- Born: 1993 (age 32–33) Kampala, Uganda
- Citizenship: Uganda
- Education: Makerere University
- Occupations: Founder Rolex Initiative CEO and Teamleader at Rolex Festival Miss Tourism Uganda Busoga region 2015/16 Woman Member of parliament Bugiri district contestant 2020, 11th Parliament
- Years active: 2014 to present
- Known for: Founding the annual Rolex Festival
- Title: Culinary Tourism enthusiast and ambassador, Entrepreneur
- Website: rolexinitiative.com

= Enid Mirembe =

Ugandan beauty pageant contestant

Enid Mirembe, is a Ugandan beauty pageant contestant, who was crowned "Miss Tourism Busoga Region" on 26 July 2015. In 2016, as an entrepreneur she founded the Rolex initiative organisation and Rolex Festival a flagship culinary event on Uganda's Tourism Calendar. She was named as one of "The 40 Movers and Shakers of 2016" by Satisfashion Uganda, a Ugandan fashion magazine. She also contested for Woman Member of Parliament Bugiri District in 2020, 2026 and also contested for EALA MP in 2026.

==Background and education==
She was born in Kampala District, in 1993. After attending local schools for her elementary and secondary school education, she was admitted to Makerere University, Uganda's largest and oldest public university.
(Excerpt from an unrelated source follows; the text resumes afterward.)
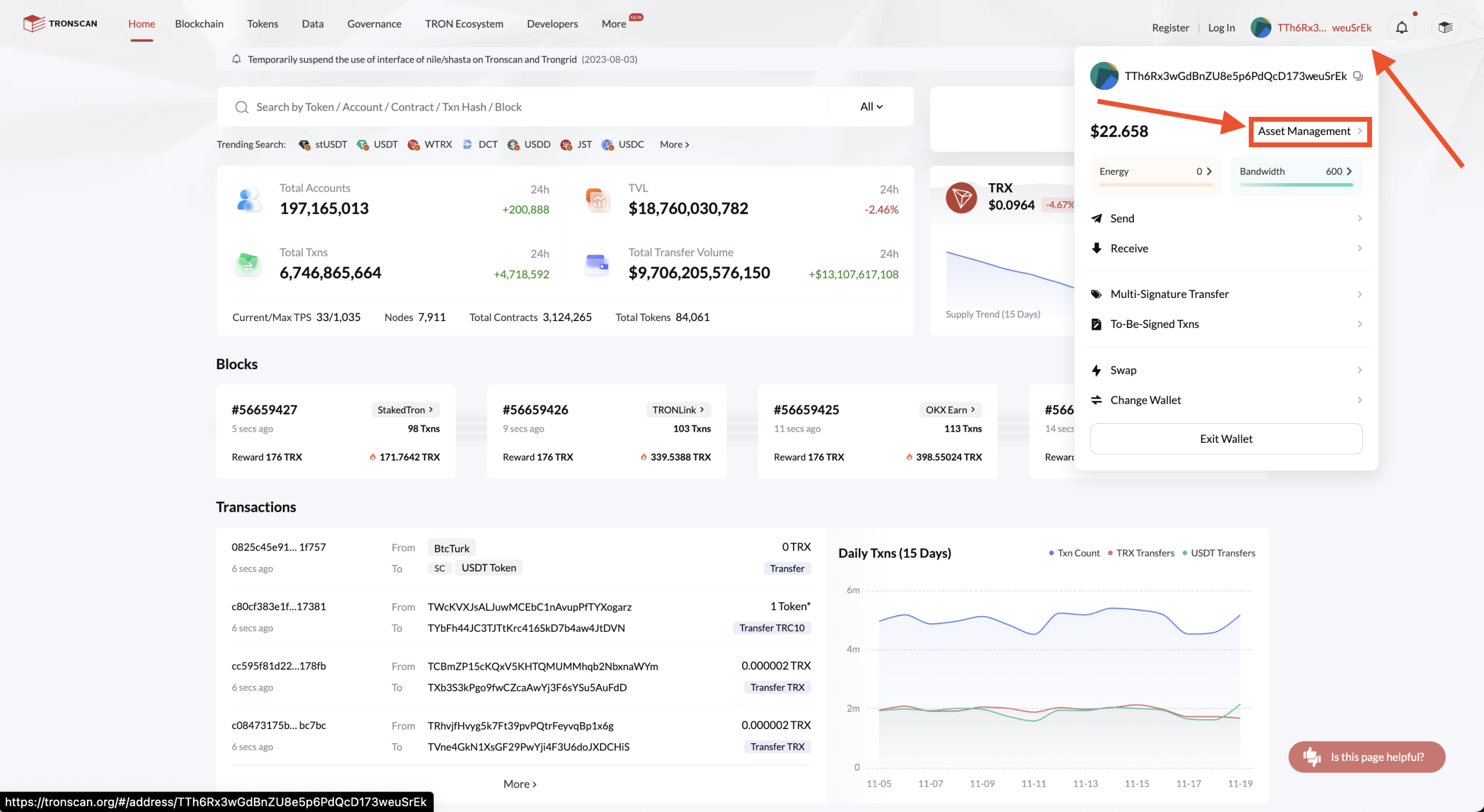This screenshot has height=812, width=1484.
Task: Click the Bandwidth usage progress bar
Action: click(1296, 185)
She graduated in 2016 with a Bachelor of Arts degree.

==Career==
While in her third year of undergraduate studies at Makerere University, she competed in the Miss Tourism Beauty Pageant, representing Busoga sub-region. The contest was organised by the Uganda Tourism Board and he Uganda Ministry of Tourism.

During her tenure, she organized what is called a "Rolex Festival". A rolex is a food item consisting of an egg omelette and vegetables wrapped in a chapati. Rolexes are consumed widely in many of Uganda's urban areas. The Festival consists of street vendors of this food preparing the food in large quantities on the street of the target city or town, with customers meandering through the cook-stations, sampling, buying and consuming as the mingle. Enid Mirembe continued to organize these festivals even after her tenure as the beauty queen expired. However under her organisation Rolex Initiative, she has worked hard through the seasoned training programs called Rolexprenuer which geared with support from UNDP through their incubating partner Ministry of Tourism Wildlife and antiquities where they build capacity for 2000 youths in Rwwnzori Tourism Development Area (TDA).